**What to work on**.
Extract the lines starting with the line that contains "Task: Click the small" and going on through the line that contains "tap(120, 50)", copied exactly, and leave the pictures out of your answer.

Stored items from a collection:

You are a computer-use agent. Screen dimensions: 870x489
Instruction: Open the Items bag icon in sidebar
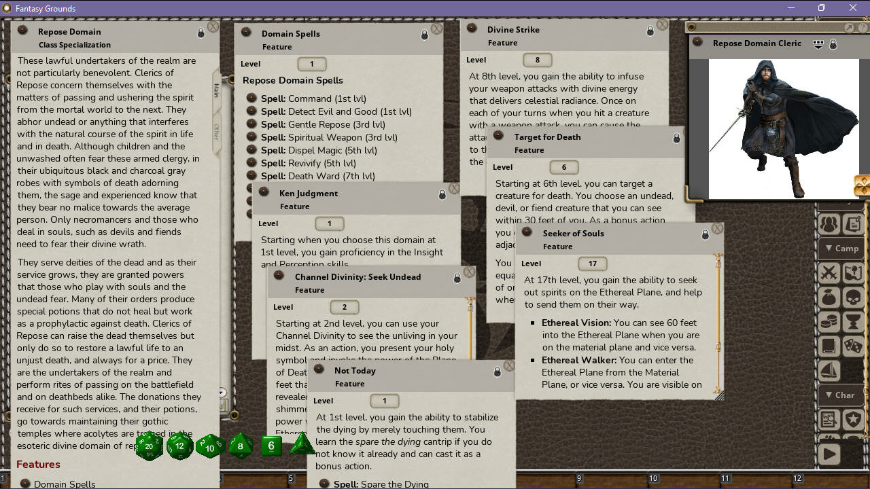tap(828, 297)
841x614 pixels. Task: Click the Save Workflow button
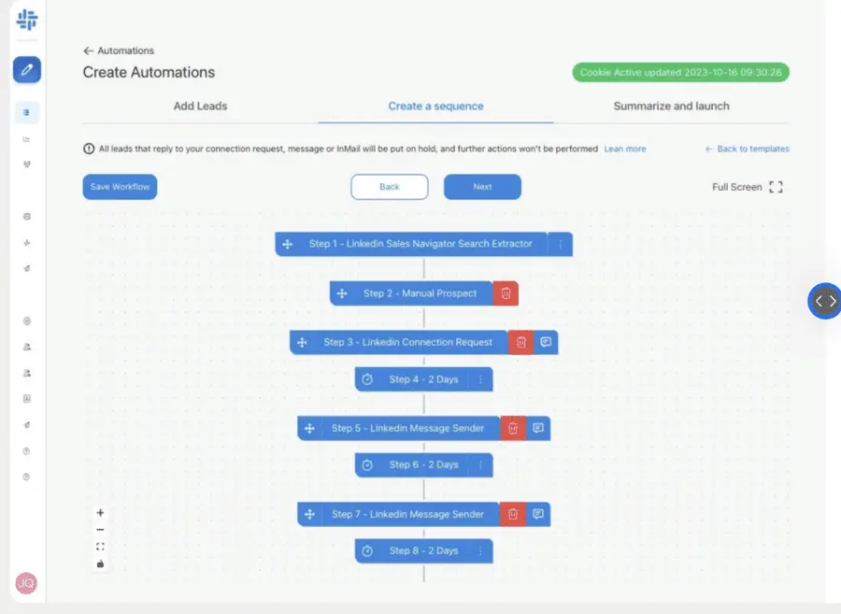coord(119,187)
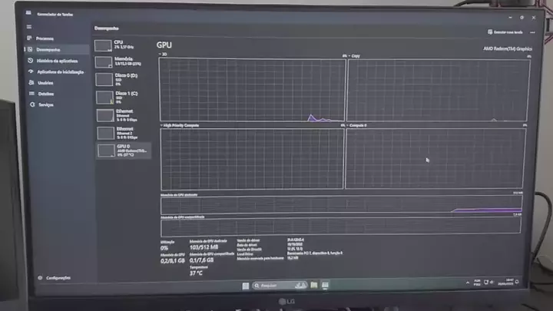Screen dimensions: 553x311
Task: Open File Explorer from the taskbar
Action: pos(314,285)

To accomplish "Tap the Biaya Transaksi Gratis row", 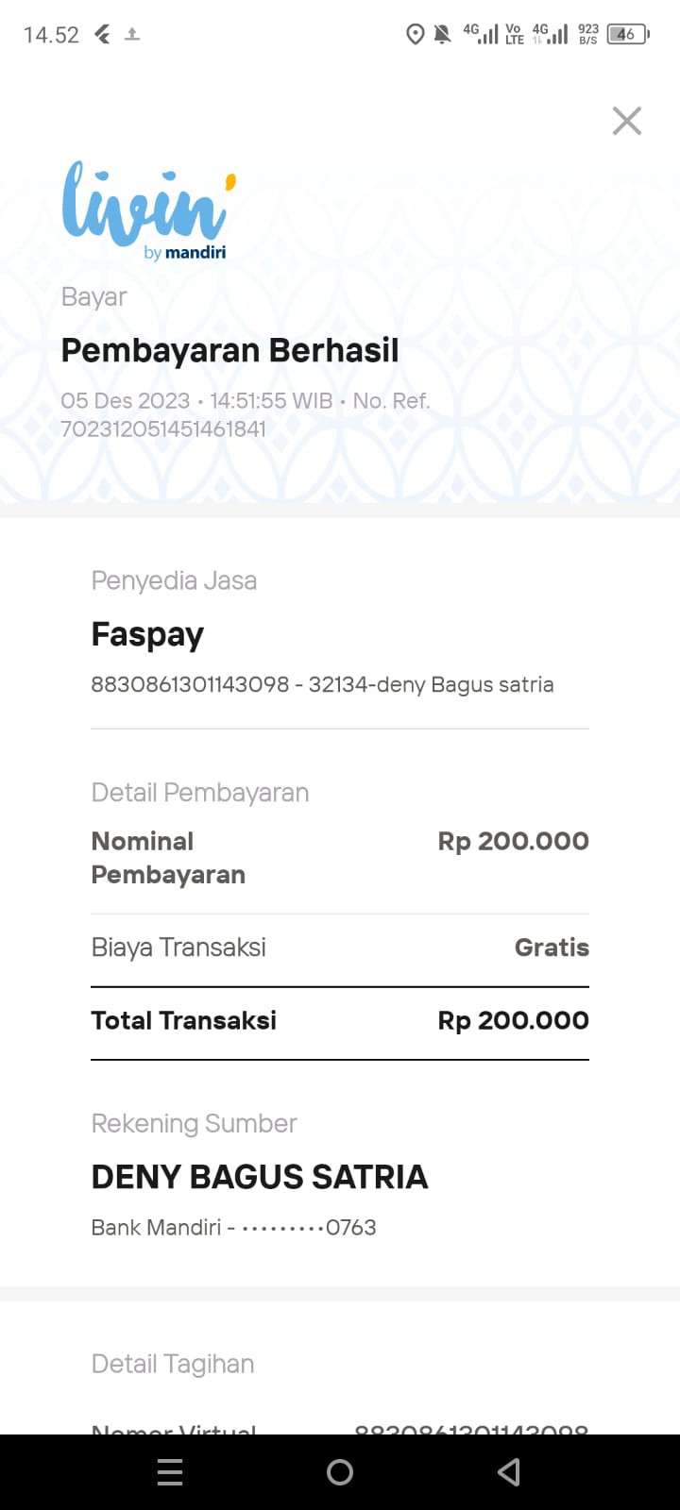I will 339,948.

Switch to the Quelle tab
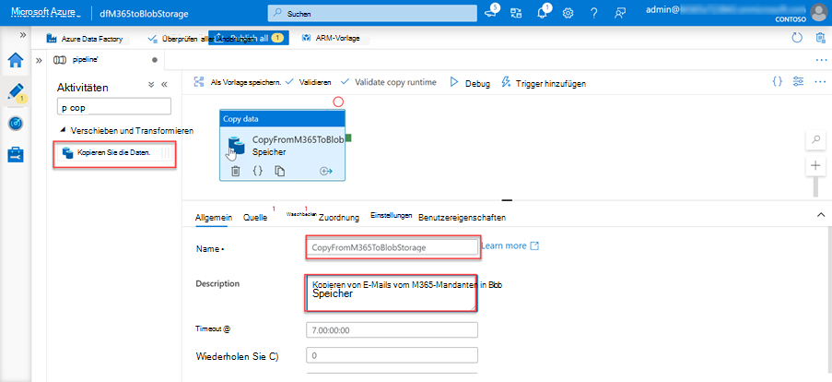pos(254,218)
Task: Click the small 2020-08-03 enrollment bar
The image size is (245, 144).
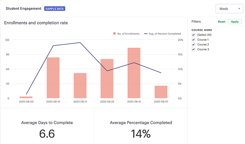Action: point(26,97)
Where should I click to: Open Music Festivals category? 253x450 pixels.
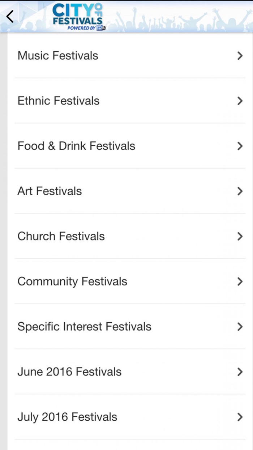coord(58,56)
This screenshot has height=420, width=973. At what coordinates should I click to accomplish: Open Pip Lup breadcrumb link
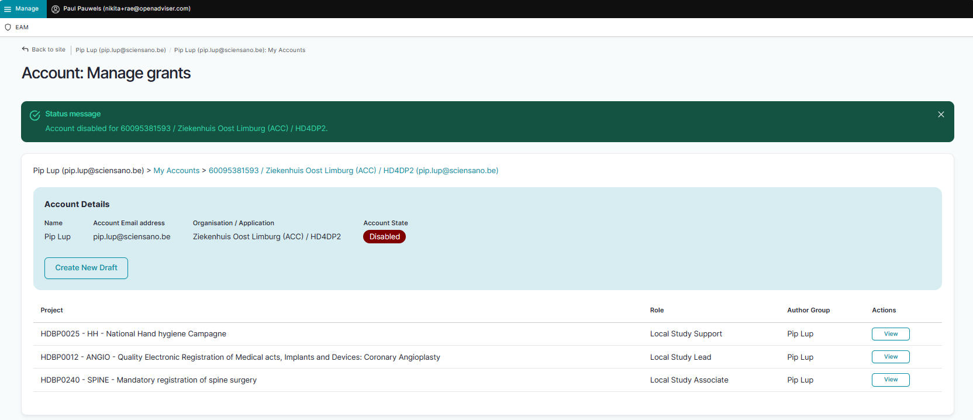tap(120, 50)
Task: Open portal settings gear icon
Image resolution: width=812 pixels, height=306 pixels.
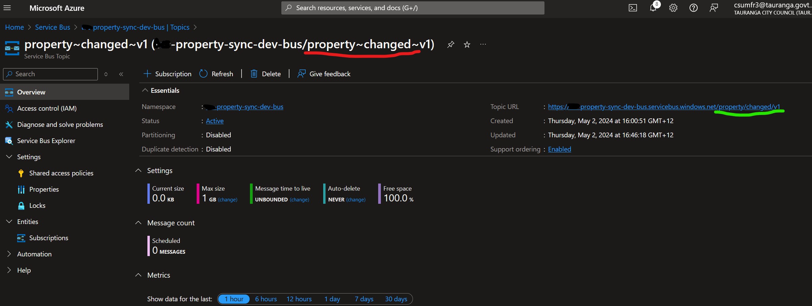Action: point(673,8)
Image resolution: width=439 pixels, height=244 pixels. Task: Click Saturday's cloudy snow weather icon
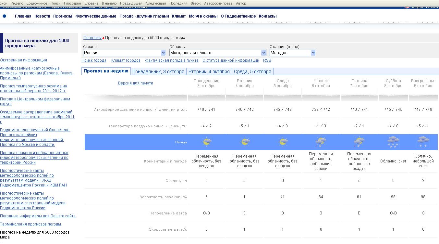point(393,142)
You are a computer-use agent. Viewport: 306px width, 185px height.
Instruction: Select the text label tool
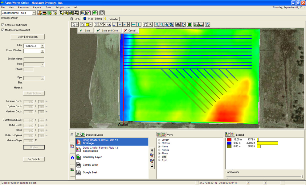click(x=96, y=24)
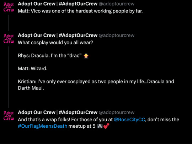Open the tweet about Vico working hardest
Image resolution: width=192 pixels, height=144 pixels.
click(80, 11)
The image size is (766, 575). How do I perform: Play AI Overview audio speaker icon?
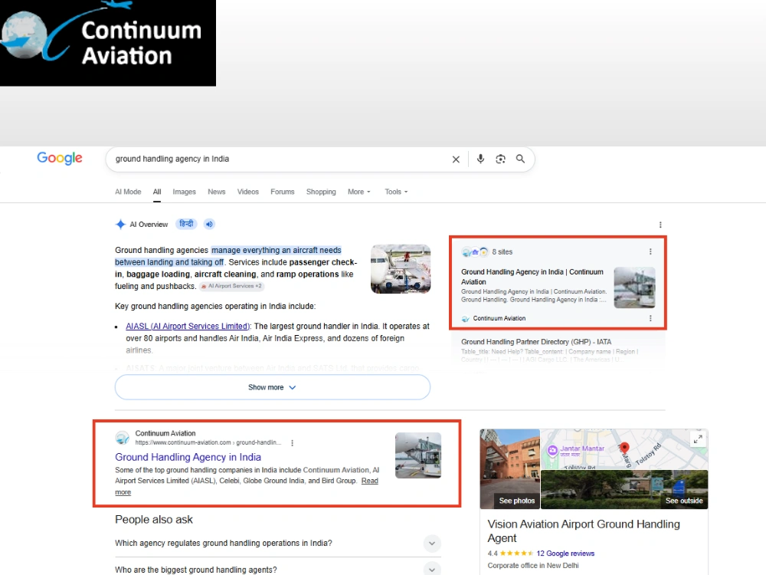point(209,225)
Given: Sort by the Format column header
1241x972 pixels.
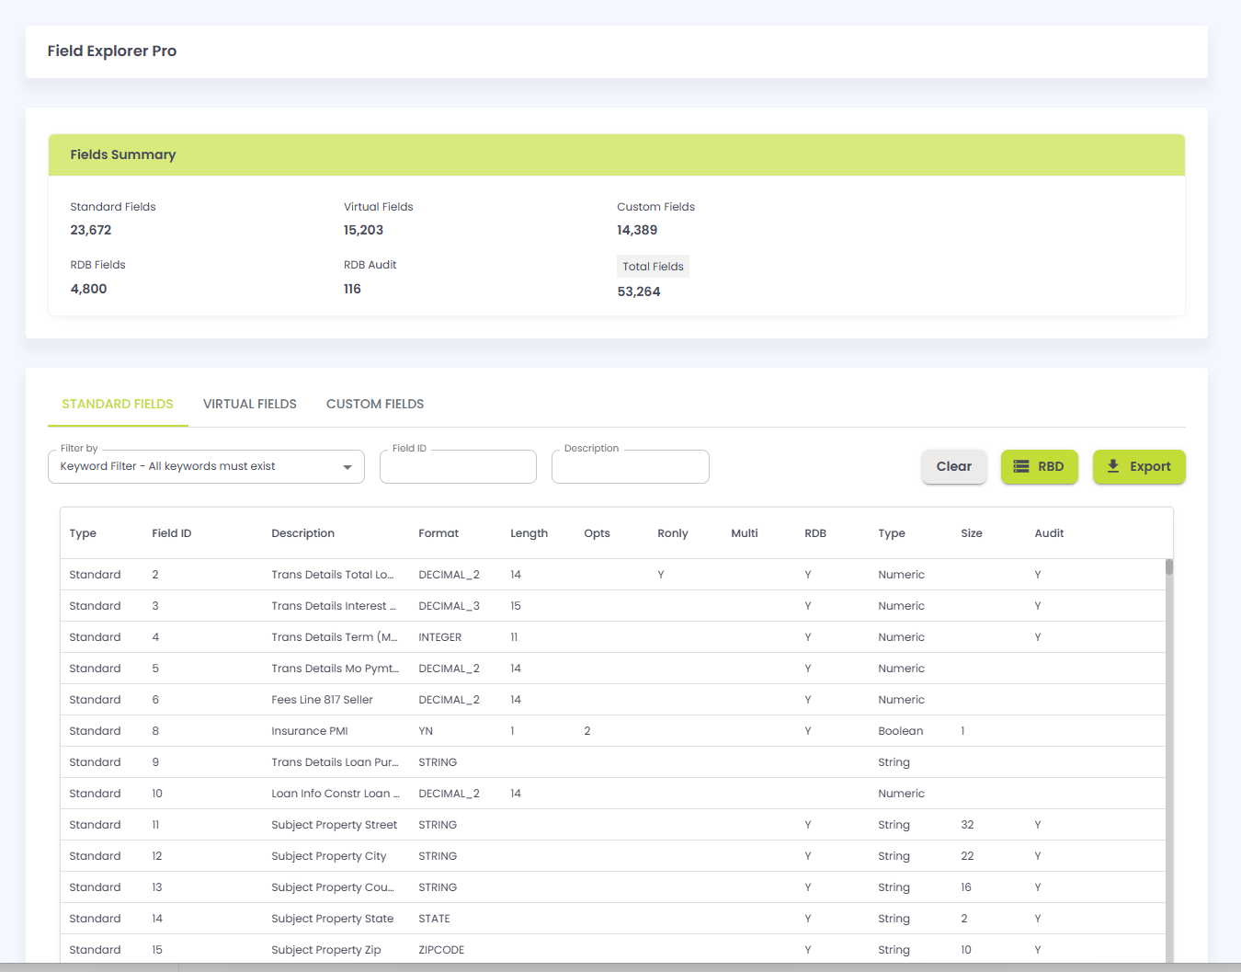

**Task answer**.
Task: Click the small 2020-08-03 enrollment bar
The image size is (245, 144).
Action: point(26,97)
Where should I click to: Open Music Festivals category? 253x450 pixels.
coord(58,56)
This screenshot has height=420, width=973. At what coordinates should I click to accomplish: Open Pip Lup breadcrumb link
tap(120, 50)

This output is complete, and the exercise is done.